Year One
Yes, this was the beginning. Of course I don't remember much about the first few years, but I sure was cute wasn't I?
January 4, 2014
Today’s Hike: 4
miles
Total Miles: 8 miles
Total Dog Sniff: 4 miles
Total Miles: 8 miles
Total Dog Sniff: 4 miles
New Years Resolutions?
Humbug; but more about that at another time.
The hike for today would be Silly Mountain again. Why? Well for one thing it’s close and that’s
always a plus. Secondly, it can be challenging,
and third, I most always manage to meet some interesting people on the trails
and have a good time. Today was no different.
I was hiking along
the Superstition View Trail, on my way back to the parking lot when I saw a
family of seven heading down the Huff and Puff Trail towards a junction just in
front of me. When we met I stopped and
waited for them to pass by. There was mom
and dad, carrying a little one, two sisters about 10 to 12 were in front of
them, and running in the lead were two boys about 8 and 10 years old. I pulled over to let the two boys go ahead.

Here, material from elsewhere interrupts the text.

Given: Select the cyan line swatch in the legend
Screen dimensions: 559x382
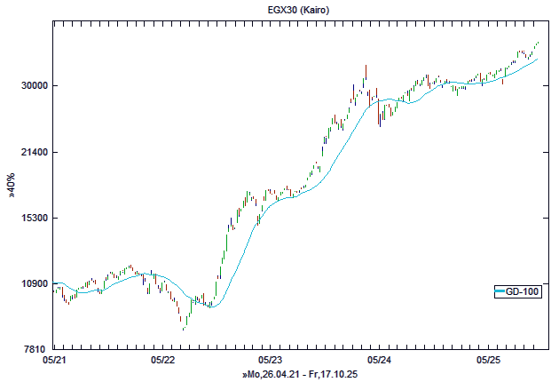Looking at the screenshot, I should coord(500,291).
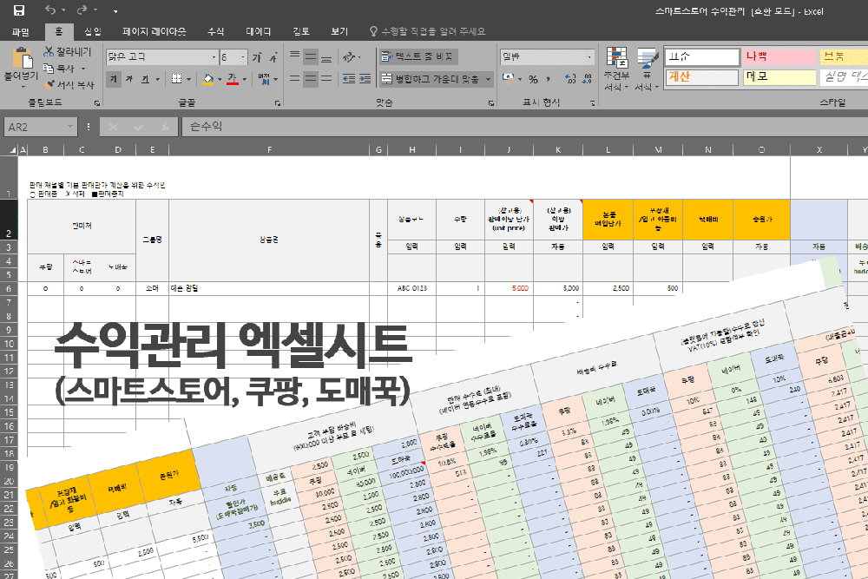Open the Insert (삽입) ribbon tab

92,31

We hiked about a hundred yards and the dad told the boys to step
off the trail and let me and another hiker pass by. We passed by and the family started up again
in tow. After another hundred yards, the
two boys were gaining and so I stepped off the trail and let them go by. Twenty more feet and they began to fade and
dad told them to step off the trail again.
I passed by, went another twenty feet and told them they could go
ahead. Within the next twenty feet we jockeyed
back and forth in a little game.
After walking with them for a while I asked the boys where
they were from. “Arizona” the older boy
said while the younger one was a bit more exact, “We live right between the
United States and Mexico”. “Wow”! I
exclaimed. “Do you live in a houseboat?” “A houseboat, what’s that”? I told him that I was from Seattle, WA and
some people on Lake Union lived in big boats that looked like houses. “Cool”
said the little guy.
“We’ve been to Seattle” chimed in the ten year old. “We were up there panning for gold. My dad has a bottle full of gold”. Gold, I thought? This calls for a story, so I proceeded to
tell them the story of how we found some gold on our trip to Alaska. (See AN
ALASKAN ADVENTURE on this blog. It would
make a good read).
As I reached the end
of the story I looked around and saw mom and dad intently listening, and when
one of the boys asked if he could see some of the gold, I had to tell them that
the story wasn’t all true. “However,
this story is true”; and I proceeded to tell them about old Jacob Waltz and the
Lost Dutchman gold.
Jacob Waltz was a gold hunter who lived in Phoenix, AZ. Every November he would pack up his mule and
head out into the Superstition Mountains, returning around the middle of March
with a bag of gold nuggets. After a few
years this attracted the attention of other gold hunters and they would try to
follow Jacob into the mountains to discover where his mine was. But Jacob was a cagy old man and would manage
to elude them every time.
When Jacob Waltz died, they found a box of gold nuggets under
his bed along with a map telling where the mine was. The map wasn’t exact, but did show some of
the main topographical features, such as a rock formation known as Weavers Needle,
an old stone house, some trails leading up a box canyon, a black top mesa, and
some other vague clues.
For years people have searched for the mine, but nothing has
been found. It is believed that rather
than a mine, it was a cache of gold. In
the early 1800’s the Peralta family would come up from Mexico to mine gold from
the mountains of Arizona. They would
spend the winter mining and then come spring they would load their pack horses
with the gold ore and head back to Mexico.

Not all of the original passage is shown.